Download or read book Mary Pickford written by Kathleen A. Feeley and published by Routledge. This book was released on 2018-04-17 with total page 182 pages. Available in PDF, EPUB and Kindle. Book excerpt: On screen and off, movie star Mary Pickford personified the 'New Woman' of the early 1900s, a moniker given to women who began to demand more autonomy inside and outside the home. Well educated and career-minded, these women also embraced the new mass culture in which consumption and leisure were seen to play a pivotal role in securing happiness. Mary Pickford: Hollywood and the New Woman examines Pickford's role in the rise of industrial capitalism and consumer culture, and uses her life and unprecedented career as a wildly popular actress and savvy film mogul to illustrate the opportunities and obstacles faced by American women during this time. Following Pickford's life from her childhood on stage to her rise as a powerful studio executive, this book gives an overview of her enduring contribution to American film and mass culture. It also explores her struggles to surpass her confining public film persona as 'America's Sweetheart' with her creative and business achievements, mirroring how women, both then and today, must reconcile domestic life with professional aspirations and work. About the Lives of American Women series: Selected and edited by renowned women's historian Carol Berkin, these brief biographies are designed for use in undergraduate courses. Rather than a comprehensive approach, each biography focuses instead on a particular aspect of a woman's life that is emblematic of her time, or which made her a pivotal figure in the era. The emphasis is on a 'good read' featuring accessible writing and compelling narratives, without sacrificing sound scholarship and academic integrity. Primary sources at the end of each biography reveal the subject's perspective in her own words. Study questions and an annotated bibliography support the student reader.

The Trickster Brain

The Trickster Brain
Author :
Publisher : Lexington Books
Total Pages : 316
Release :
ISBN-10 : 9780739143995
ISBN-13 : 0739143999
Rating : 4/5 (95 Downloads)

Book Synopsis The Trickster Brain by : David Williams

Download or read book The Trickster Brain written by David Williams and published by Lexington Books. This book was released on 2012-05-29 with total page 316 pages. Available in PDF, EPUB and Kindle. Book excerpt: Until recently, scientific and literary cultures have existed side-by-side but most often in parallel universes, without connection. The Trickster Brain: Neuroscience, Evolution, and Nature by David Williams addresses the premise that humans are a biological species stemming from the long process of evolution, and that we do exhibit a universal human nature, given to us through our genes. From this perspective, literature is shown to be a product of our biological selves.

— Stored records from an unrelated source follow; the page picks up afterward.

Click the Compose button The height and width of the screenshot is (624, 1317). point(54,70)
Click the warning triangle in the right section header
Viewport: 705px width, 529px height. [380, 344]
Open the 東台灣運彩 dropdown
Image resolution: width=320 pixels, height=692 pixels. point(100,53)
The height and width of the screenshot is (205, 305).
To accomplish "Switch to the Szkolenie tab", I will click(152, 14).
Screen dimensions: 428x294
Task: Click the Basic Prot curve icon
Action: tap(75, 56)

By exploring central ideas in neuroscience, evolutionary biology, linguistics, music, philosophy, ethics, religion, and history, Williams shows that it is the circuitry of the brain’s hard-wired dispositions that continually create similar tales around the world: “archetypal” stories reflecting ancient tensions that arose from our evolutionary past and the very construction of our brains. The book asserts that to truly understand literature, one must look at the biological creature creating it. By using the lens of science to examine literature, we can see how stories reveal universal aspects of the biological mind. The Trickster character is particularly instructive as an archetypal character who embodies a raft of human traits and concerns, for Trickster is often god, devil, musical, sexual, silver tongued, animal, and human at once, treading upon the moral dictates of culture. Williams brings together science and the humanities, demonstrating a critical way of approaching literature that incorporates scientific thought.